So Scott obviously got a deal in the States. And, you know, his lies a lot more. He did lie really well. And in fact, obviously, I didn't really appreciate how well it had done. It had done stratospherically well as a fantasy debut. And actually, Blade itself did really good. But to me, it always seemed like, oh, I've not done as well as Scott Lynch. This is my mind. Life is over.
What is up everybody? You're listening to episode 153 of SFF Addicts. I'm your host Adrian M. Gibson and welcome to your weekly dive into the world of science fiction, fantasy, and writing craft. Joining me this week are both of my co-hosts for the first time this year. First up is the true to my Han Solo, the Joker to my commander.
I'm Jake Coon. How you doing, girl? Hello, I'm Dream Lovely, and I'm excited to be back! Welcome back. Yeah, it's my first proper episode this year. Yeah. Life just going crazy. Well, you're back. Yeah! And then also with us is my bestie from the Midwest, the queen of my days, my dear Greta Kelly. How are you, girl? Hey, I'm good. So glad we've got the trifecta going. Yes, for the first time.
And if you want to support MJ and her quest to quit her day job, you can pick up her novel Among Thieves. If you want a good old heist with hatchets and lots of swearing, because you know there's going to be swearing in this episode, because we're talking to Joe Abercrombie. y'all fans can find Among Thieves, and you'll be right at home.

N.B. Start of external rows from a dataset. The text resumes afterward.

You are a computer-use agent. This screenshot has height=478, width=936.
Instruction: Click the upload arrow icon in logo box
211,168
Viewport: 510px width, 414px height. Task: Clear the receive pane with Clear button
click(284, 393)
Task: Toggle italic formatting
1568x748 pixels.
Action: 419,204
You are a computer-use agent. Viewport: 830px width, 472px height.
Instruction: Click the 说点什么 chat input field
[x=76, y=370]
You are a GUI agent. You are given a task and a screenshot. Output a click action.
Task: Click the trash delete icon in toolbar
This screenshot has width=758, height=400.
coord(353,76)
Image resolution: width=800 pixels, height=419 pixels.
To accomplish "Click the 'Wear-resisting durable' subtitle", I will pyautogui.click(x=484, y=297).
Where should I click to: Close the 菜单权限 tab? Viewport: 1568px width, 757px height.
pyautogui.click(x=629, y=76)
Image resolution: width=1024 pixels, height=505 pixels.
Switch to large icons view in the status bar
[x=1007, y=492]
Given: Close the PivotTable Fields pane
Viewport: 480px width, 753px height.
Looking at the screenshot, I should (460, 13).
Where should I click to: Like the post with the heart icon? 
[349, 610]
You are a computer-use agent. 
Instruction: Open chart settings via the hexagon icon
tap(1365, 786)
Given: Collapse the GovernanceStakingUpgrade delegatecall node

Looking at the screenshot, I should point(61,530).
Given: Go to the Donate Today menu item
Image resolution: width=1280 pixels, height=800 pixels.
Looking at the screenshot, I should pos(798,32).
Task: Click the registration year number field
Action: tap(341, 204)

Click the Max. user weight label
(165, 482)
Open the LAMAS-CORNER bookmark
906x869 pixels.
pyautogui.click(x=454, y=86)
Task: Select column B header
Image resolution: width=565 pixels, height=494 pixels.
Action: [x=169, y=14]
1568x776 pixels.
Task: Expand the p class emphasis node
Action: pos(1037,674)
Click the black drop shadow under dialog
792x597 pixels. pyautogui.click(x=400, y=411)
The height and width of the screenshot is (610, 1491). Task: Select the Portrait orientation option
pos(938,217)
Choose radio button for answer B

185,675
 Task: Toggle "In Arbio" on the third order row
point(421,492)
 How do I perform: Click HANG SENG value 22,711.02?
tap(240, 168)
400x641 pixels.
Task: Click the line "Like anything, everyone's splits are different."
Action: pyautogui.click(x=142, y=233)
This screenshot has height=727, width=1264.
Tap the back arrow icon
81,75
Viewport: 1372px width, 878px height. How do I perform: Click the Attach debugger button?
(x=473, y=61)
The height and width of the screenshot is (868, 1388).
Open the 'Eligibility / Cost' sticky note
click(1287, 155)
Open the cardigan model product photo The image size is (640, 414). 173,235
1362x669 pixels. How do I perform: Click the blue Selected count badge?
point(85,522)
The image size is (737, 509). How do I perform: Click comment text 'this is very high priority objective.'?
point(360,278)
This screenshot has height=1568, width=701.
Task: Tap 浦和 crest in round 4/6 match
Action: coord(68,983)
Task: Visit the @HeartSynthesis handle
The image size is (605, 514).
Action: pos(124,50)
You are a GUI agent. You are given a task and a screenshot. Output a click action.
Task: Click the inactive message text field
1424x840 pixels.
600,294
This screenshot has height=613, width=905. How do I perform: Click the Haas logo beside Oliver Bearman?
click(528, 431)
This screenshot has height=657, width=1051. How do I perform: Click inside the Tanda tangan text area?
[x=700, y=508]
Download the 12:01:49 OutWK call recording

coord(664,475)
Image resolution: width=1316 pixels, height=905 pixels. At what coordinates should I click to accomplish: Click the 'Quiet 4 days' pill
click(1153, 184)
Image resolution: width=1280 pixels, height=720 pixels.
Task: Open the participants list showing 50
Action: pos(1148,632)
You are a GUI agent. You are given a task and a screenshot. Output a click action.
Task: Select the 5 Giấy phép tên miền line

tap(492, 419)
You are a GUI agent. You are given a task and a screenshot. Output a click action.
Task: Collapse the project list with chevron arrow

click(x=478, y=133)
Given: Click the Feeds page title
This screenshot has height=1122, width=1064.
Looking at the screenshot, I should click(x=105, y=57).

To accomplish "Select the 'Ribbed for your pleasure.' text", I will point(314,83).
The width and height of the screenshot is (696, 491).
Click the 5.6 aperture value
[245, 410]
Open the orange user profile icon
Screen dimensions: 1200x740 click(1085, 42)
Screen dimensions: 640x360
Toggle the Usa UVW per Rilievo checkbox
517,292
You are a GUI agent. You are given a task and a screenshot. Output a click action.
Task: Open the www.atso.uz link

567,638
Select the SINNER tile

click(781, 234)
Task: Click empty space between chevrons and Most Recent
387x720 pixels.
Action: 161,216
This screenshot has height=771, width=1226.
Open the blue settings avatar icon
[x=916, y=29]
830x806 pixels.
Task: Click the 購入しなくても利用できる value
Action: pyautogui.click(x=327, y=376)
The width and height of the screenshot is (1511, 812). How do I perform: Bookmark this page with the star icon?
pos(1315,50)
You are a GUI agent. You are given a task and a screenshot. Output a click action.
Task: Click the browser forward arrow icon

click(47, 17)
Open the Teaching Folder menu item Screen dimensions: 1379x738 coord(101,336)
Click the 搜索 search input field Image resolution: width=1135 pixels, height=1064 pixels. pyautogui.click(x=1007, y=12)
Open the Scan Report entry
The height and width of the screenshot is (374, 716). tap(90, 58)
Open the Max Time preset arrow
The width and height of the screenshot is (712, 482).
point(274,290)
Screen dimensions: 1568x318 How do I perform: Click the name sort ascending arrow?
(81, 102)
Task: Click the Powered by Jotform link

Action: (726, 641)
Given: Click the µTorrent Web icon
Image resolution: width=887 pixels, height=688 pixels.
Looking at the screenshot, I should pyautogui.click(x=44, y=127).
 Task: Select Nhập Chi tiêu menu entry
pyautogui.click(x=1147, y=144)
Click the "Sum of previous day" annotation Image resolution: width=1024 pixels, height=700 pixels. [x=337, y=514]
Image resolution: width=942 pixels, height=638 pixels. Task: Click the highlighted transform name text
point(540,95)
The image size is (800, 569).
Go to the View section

Oh my gosh. And if you want to support the lovely Greta Colley.
She has many, many wonderful books out. This is The Frozen Crown, which is book one in the Warrior Witch duology. But also... Queen of Days, as was mentioned in the intro, which is another lovely heist book featuring a bunch of chaos gremlins. It's great. Check it out. I think there's less swearing than Among Thieves. I think there's less swearing.
I aspire. Someday. And of course, go and support Adrian and his little chaos gremlin boys. Get Mushroom Blues for your fix of murder, mayhem, and mushrooms out now in whatever format you like. As well, if you want to support SFFatics on Patreon, you can get a ton of cool extras like bonus episodes, author readings, and more. So check the links in the description to support what we do here. Also, don't forget to rate and review the podcast in your favorite podcast app.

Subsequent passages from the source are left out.